# Your tasks
1) According to the Minerals Technologies filing, whom did the company's Board elect as a director on March 13, 2019?
2) Write the next part of the Minerals Technologies filing, picking up after its last sentence.

UNITED STATES
SECURITIES AND EXCHANGE COMMISSION
Washington, D.C. 20549

FORM 8-K

CURRENT REPORT
Pursuant To Section 13 OR 15(d) of The Securities Exchange Act of 1934


Date of Report (Date of earliest event reported): March 13, 2019
 

MINERALS TECHNOLOGIES INC.
(Exact name of registrant as specified in its charter)

Delaware
   
    1-11430
   
25-1190717
(State or other jurisdiction
of incorporation)
 
(Commission File
Number)
 
(IRS Employer
 Identification No.)

  622 Third Avenue, New York, NY
                
10017-6707
(Address of principal executive offices)
 
(Zip Code)

 
(212) 878-1800
 
(Registrant’s telephone number, including area code)

Check the appropriate box below if the Form 8-K filing is intended to simultaneously satisfy the filing obligation of the registrant under any of the following provisions.
 
[  ]
Written communications pursuant to Rule 425 under the Securities Act (17 CFR 230.425)
 
[  ]
Soliciting material pursuant to Rule 14a-12 under the Exchange Act (17 CFR 240.14a-12)
 
[  ]
Pre-commencement communications pursuant to Rule 14d-2(b) under the Exchange Act (17 CFR 240.14d-2(b))
 
[  ]
Pre-commencement communications pursuant to Rule 13e-4(c) under the Exchange Act
(17 CFR 240.13e-4(c))

 
Indicate by check mark whether the registrant is an emerging growth company as defined in Rule 405 of the Securities Act of 1933 (17 CFR §230.405) or Rule 12b-2 of the Securities Exchange Act of 1934 (17 CFR §240.12b-2).
Emerging growth company [ ]
 
If an emerging growth company, indicate by check mark if the registrant has elected not to use the extended transition period for complying with any new or revised financial accounting standards provided pursuant to Section 13(a) of the Exchange Act. [ ]
 
 


     
Item 5.02
Departure of Directors or Principal Officers; Election of Directors; Appointment of Certain Officers; Compensatory Arrangements of Certain Officers.

On March 13, 2019, the Board of Directors (the “Board”) of Minerals Technologies Inc. (the “Company”) elected Ms. Alison A. Deans as a member of the Board, effective immediately.  A copy of the press release announcing Ms. Deans’ election is attached hereto as Exhibit 99.1 and incorporated by reference herein.

# Data shown
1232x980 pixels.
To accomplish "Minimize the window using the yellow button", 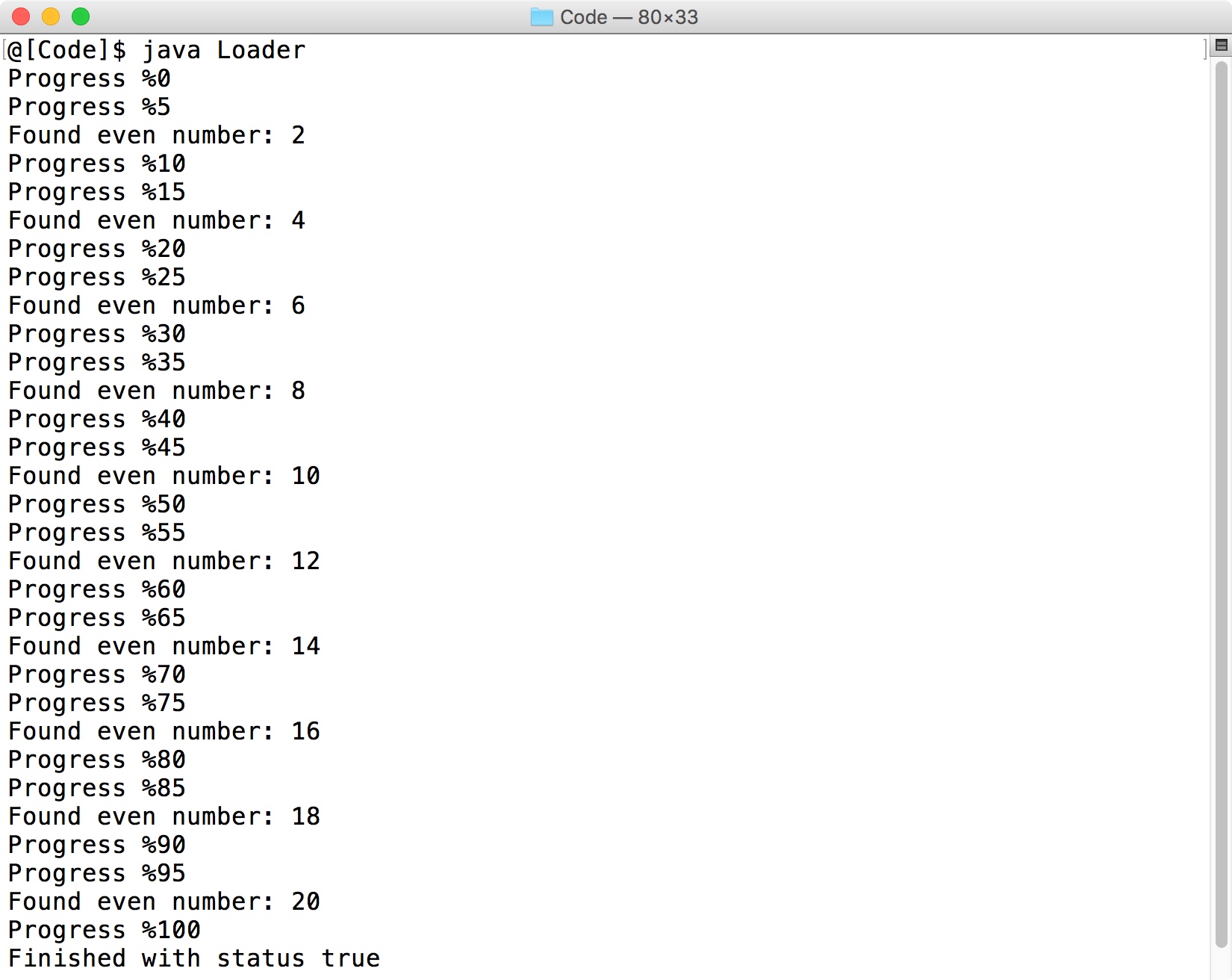I will [51, 16].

# Answers below
1) Ms. Alison A. Deans

2)
As a new member of the Board, Ms. Deans will be entitled to the same compensation provided to each of the current non-employee members of the Board. This includes an annual retainer fee of $190,000, comprised of $80,000 paid in cash and $110,000 in phantom stock units which have the economic value of one share of the Company’s common stock. Under the Company’s Nonfunded Deferred Compensation and Unit Award Plan for Non-Employee Directors (the “Deferred Compensation Plan”), Ms. Deans will have the right to defer her fee, which would then be credited to her account as phantom stock units. Ms. Deans will also be eligible to receive additional phantom stock units awarded pursuant to the Deferred Compensation Plan.

In addition, the Company has entered into an indemnification agreement with Ms. Deans (the “Indemnification Agreement”) the terms of which are consistent with those previously executed by each of the current members of the Board. The form of such Indemnification Agreement is more fully described in the Company’s Current Report on Form 8-K filed on May 8, 2009, which description is incorporated by reference herein. Such description does not purport to be complete, however, and is qualified in its entirety by reference to the form of Indemnification Agreement, which is attached as Exhibit 10.1 to the Company’s Current Report on Form 8-K filed on May 8, 2009, and incorporated herein by reference.

The Board appointed Ms. Deans to the Compensation Committee and the Corporate Governance and Nominating Committee of the Board, having determined that Ms. Deans satisfies applicable requirements to serve on such Committees.  There are no arrangements or understandings between Ms. Deans and any other persons pursuant to which Ms. Deans was elected as a director. There are no current or proposed transactions in which the Company is a participant and for which disclosure is required with respect to Ms. Deans under Item 404(a) of Regulation S-K promulgated by the Securities and Exchange Commission.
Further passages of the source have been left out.